Primeras tomas del verano 2016

Hace más o menos un año y medio comencé a sacar fotos analógicas. Le pedí la vieja cámara familiar a mamá (una Olympus compacta que viajó desde Alemania en el bolso de la abuela) y empecé a disparar.
"Anda mal." Había dicho mamá. "Algo se trababa, ¿te acordás?"
Ahora que lo pienso, mamá era siempre la que sacaba fotos: en las fiestas, los cumpleaños, vacaciones. Obsesionada con  "la toma perfecta" de la familia (aquella que ampliaría gracias a la promo del verano y pondría en algún estante de la amplia biblioteca) nos sacaba miles de fotos.
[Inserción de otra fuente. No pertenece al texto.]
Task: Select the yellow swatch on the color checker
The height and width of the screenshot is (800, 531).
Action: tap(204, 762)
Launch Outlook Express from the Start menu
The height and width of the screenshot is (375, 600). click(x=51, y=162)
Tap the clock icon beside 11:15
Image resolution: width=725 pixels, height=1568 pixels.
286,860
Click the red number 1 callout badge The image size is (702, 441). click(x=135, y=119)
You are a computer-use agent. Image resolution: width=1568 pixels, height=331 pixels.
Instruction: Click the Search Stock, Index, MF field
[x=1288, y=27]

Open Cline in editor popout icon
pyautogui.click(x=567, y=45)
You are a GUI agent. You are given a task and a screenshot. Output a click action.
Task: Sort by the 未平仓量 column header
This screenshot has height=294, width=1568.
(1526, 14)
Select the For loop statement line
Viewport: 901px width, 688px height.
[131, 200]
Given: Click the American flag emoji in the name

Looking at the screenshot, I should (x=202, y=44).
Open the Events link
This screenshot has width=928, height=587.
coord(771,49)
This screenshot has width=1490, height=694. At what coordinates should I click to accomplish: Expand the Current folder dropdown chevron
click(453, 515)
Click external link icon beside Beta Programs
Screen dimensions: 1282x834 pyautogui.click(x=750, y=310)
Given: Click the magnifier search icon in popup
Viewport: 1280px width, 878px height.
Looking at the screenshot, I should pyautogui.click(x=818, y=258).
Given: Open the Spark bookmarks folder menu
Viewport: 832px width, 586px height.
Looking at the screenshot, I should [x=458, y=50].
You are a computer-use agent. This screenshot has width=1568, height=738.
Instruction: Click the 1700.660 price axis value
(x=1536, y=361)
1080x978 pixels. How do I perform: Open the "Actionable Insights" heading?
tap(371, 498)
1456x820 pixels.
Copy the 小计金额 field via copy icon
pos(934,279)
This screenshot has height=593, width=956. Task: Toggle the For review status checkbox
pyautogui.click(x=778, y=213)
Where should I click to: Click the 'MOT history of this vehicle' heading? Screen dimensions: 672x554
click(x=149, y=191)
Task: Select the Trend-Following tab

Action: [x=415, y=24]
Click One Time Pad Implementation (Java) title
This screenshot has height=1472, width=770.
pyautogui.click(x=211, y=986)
A mí, en lo personal, me irritaba bastante: le temía a mi imagen reflejada en ese papel brilloso, en ese instante robado sin retorno. Sin embargo, viéndolo en perspectiva creo que era sólo una cuestión de posciones: mi lugar estaba detrás y no delante de la cámara.
Mi primer rollo se consumió enseguida: el color amarillo y la sorpresa lo guiaban. Busqué entre todos los espacios del día-a -día aquellos detalles que hacían vibrar a este color, más allá de las políticas y sus apropiaciones.
Después, ya no pude parar.
Rollo tras rollo, la misma sensación: una búsqueda de historias, de relatos gestándose sin terminar. Jamás. En el fondo, y mirando hacia atrás (que aquí querría decir mirando las cientos de fotos que saqué hasta hoy) la fascinación se mantiene intacta. Hay siempre una narración interrumpida entre el "click" y el cambio de fotograma; un diálogo tácito e irrecuperable entre el fuera de campo y su continuidad impresa y capturada en la foto.
Algo del estar y no, del contar y callar se halla siempre presente en cada toma que hago, que veo. Las historias se escurren en fragmentos, invitaciones al relato. Nunca están completamente allí: chocan entre sí pero no se dejan atrapar. Siempre están cambiando de orden.
La memoria del/ la fotógrafo/a ( contracara de la curiosidad del/la espectador/a) no puede retener todos los detalles de cada captura- 36 exposiciones después lo mínimo se diluye- y allí la cadena comienza: las asociaciones son infinitas, los relatos-por suerte-también.